Symbolic effect of “Creative LLC v. Elenis” decision is to mark gays and lesbians for second-class status (30/06/2023)

Justice Sonia Sotomayor, Justices Elena Kagan and Ketanji Brown Jackson – called the decision “a sad day in the American constitutional law and in the lives of LGBTQ people.” [Minority View]

“protects an individual’s right to speak his mind,” even when others may regard that speech as “deeply misguided” or it may cause “anguish.” and  “that is enough, more than enough, to represent an impermissible abridgment of the First Amendment’s right to speak freely.” [Majority viwe]

Like many States, Colorado has a law forbidding businesses from engaging in discrimination when they sell goods and services to the public. Laws along these lines have done much to secure the civil rights of all Americans. But in this particular case Colorado does not just seek to ensure the sale of goods or services on equal terms. It seeks to use its law to compel an individual to create speech she does not believe. The question we face is whether that course violates the Free Speech Clause of the First Amendment.

Question Presented

Artist Lorie Smith is a website designer who creates original, online content
consistent with her faith. She plans to (1) design wedding websites promoting her
understanding of marriage, and (2) post a statement explaining that she can only speak
messages consistent with her faith. But the Colorado Anti-Discrimination Act (CADA)
requires her to create custom websites celebrating same-sex marriage and prohibits her
statement–even though Colorado stipulates that she “work[s] with all people regardless
of … sexual orientation.” App.53a, 184a.

The Tenth Circuit applied strict scrutiny and astonishingly concluded that the
government may, based on content and viewpoint, force Lorie to convey messages that
violate her religious beliefs and restrict her from explaining her faith. The court also
upheld CADA under Employment Division v. Smith, 494 U.S. 872 (1990), even though
CADA creates a “gerrymander” where secular artists can decline to speak but religious
artists cannot, meaning the government can compel its approved messages.
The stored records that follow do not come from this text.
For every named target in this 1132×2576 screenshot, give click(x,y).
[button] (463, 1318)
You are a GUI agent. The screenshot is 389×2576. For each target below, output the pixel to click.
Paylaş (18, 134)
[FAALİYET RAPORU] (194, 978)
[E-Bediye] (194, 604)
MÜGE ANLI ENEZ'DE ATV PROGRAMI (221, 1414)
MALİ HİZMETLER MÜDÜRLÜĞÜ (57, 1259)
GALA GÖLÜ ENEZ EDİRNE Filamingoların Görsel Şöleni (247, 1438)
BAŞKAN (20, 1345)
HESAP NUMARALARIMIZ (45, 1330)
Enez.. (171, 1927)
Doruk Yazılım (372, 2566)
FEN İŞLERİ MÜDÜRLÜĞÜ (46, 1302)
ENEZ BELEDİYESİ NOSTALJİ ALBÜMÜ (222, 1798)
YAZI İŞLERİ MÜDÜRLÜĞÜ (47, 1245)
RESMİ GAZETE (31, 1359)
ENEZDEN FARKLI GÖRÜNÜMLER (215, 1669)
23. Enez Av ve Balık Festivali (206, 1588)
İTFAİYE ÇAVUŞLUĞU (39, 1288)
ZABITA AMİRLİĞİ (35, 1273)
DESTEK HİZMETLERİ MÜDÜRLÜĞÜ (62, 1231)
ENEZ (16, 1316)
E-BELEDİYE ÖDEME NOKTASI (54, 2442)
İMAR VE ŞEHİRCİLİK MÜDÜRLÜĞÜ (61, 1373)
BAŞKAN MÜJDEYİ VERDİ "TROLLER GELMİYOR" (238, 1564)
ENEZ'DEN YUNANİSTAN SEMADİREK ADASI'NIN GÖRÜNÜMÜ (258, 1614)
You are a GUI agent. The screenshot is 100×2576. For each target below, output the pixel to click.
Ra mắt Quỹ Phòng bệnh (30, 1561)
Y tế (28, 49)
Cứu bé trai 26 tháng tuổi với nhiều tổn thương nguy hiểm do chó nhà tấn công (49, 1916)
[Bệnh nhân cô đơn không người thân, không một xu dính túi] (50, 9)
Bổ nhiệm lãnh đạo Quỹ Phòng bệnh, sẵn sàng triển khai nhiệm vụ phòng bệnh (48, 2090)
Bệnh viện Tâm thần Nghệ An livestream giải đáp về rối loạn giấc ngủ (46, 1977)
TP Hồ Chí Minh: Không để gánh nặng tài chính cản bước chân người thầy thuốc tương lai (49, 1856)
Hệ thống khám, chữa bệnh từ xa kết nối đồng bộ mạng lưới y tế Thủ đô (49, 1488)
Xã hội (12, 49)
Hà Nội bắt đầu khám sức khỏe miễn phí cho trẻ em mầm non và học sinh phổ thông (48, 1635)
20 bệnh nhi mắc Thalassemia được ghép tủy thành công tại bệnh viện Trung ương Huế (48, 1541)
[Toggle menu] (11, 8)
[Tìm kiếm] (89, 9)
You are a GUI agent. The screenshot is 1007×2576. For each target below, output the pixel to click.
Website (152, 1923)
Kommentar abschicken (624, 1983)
The questions presented are:

1. Whether applying a public-accommodation law to compel an artist to speak or stay silent, contrary to the artist’s sincerely held religious beliefs, violates the Free Speech or Free Exercise Clauses of the First Amendment.
2. Whether a public-accommodation law that authorizes secular but not religious exemptions is generally applicable under Smith, and if so, whether this Court should overrule Smith.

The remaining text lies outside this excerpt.